> TEXT TO READ
# Choosing elements of an array based on given probabilities for each element

I'm not well-versed in statistics at all. I'm currently working on an implementing an optimization algorithm, and am having a bit of trouble on this part.

I have an array of $n$ elements $A = \left\{a_{i}\right\}$ where $a_{i}\in\mathbb{R}$ and $1 \le i \le n$. Furthermore, I have an array of probabilities given by $P = \left\{p_{i}\right\}$ with $p_{i}\in[0,1]$. (Also, $\sum_{i} p_{i} = 1$ of course) If it matters, the probability distribution is triangular with $i=1$ having the highest probability and $i=n$ having the smallest probability.

Now I want to choose $q < n$ distinct elements from $A$ using the probabilities of selection from $P$. I'm currently coding the algorithm in MATLAB, but I'm not sure how to go about choosing the $q$ elements.

> EXERCISE SET
#1 Rewrite the array-selection question between "I'm not well-versed" and "on this part.", inclusive, putting "probability theory" in place of "statistics".
#2 Answer these questions from the array-selection question.
(a) In what software is the algorithm being coded?
(b) Which index has the highest probability?
(c) What do the probabilities sum to?
#3 Please carry the array-selection question further from its last sentence.

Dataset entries

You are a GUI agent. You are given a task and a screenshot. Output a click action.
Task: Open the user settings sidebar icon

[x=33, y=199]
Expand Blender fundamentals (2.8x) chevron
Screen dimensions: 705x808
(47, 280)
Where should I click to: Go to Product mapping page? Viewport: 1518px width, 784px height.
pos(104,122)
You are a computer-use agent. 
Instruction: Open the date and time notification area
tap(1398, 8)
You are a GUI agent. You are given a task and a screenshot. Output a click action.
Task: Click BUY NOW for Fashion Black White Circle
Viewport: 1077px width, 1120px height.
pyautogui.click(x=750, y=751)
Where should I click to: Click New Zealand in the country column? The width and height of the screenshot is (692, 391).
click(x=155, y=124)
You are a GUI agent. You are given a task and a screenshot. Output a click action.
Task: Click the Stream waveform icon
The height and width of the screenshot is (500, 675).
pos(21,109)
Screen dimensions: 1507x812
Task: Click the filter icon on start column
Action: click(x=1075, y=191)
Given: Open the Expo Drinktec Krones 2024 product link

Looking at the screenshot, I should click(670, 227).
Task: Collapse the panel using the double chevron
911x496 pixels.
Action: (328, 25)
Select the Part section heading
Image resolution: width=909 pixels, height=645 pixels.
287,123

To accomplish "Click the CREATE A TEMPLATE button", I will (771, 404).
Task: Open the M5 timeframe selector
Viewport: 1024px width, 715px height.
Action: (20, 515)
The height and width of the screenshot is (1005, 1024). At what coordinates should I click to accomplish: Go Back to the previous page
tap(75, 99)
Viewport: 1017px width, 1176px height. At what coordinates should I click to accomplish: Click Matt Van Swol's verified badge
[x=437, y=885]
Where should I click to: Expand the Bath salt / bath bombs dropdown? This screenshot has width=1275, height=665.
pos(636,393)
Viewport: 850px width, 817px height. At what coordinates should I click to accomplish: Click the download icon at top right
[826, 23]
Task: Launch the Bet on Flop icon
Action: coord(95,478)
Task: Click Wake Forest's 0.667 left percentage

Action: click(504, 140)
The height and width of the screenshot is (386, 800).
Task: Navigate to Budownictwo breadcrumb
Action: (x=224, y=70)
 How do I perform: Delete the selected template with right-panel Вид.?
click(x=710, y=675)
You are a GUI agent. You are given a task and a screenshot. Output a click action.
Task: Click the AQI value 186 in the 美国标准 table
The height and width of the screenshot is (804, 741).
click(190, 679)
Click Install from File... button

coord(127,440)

> WRITTEN ANSWERS
#1
I'm not well-versed in probability theory at all. I'm currently working on an implementing an optimization algorithm, and am having a bit of trouble on this part.

#2
(a) MATLAB
(b) i = 1
(c) 1

#3
• Sampling with replacement, or without? When you say the "probability is triangular", the result is underdetermined - what is the ratio $p_2/p_1$? – Glen_b Jun 1 '14 at 0:18
• If you're sampling with replacement than the randsample function can do exactly what you ask (the exact line will be something like $samples=randsample(A,q,true,P)$). – Pat Jun 1 '14 at 1:30
• If without replacement then you'll need to specify exactly how the probabilities change when you remove a sample from the pool. The obvious way is to just renormalise the probabilites $P$ and repeat, until you've drawn $q$ samples (so you'll probably end up building a $for$ loop over $q$ iterations, each time calling randsample to draw a single weighted sample from the remaining available ones). But be sure this renormalisation makes physical sense for the system - it's entirely concievable that some systems may need a more involved re-calculation of sample probabilities. – Pat Jun 1 '14 at 1:36

## 2 Answers

To get a weighted random sample without replacement of size $m<n$ draw $n$ independent $u_i$'s with $\mathrm{Uniform}[0,1]$ distribution (using rand()), compute the keys $k_i=u_i^{1/p_i}$, and pick the $m$ elements with largest $k_i$'s. The $p_i$'s don't need to be normalized.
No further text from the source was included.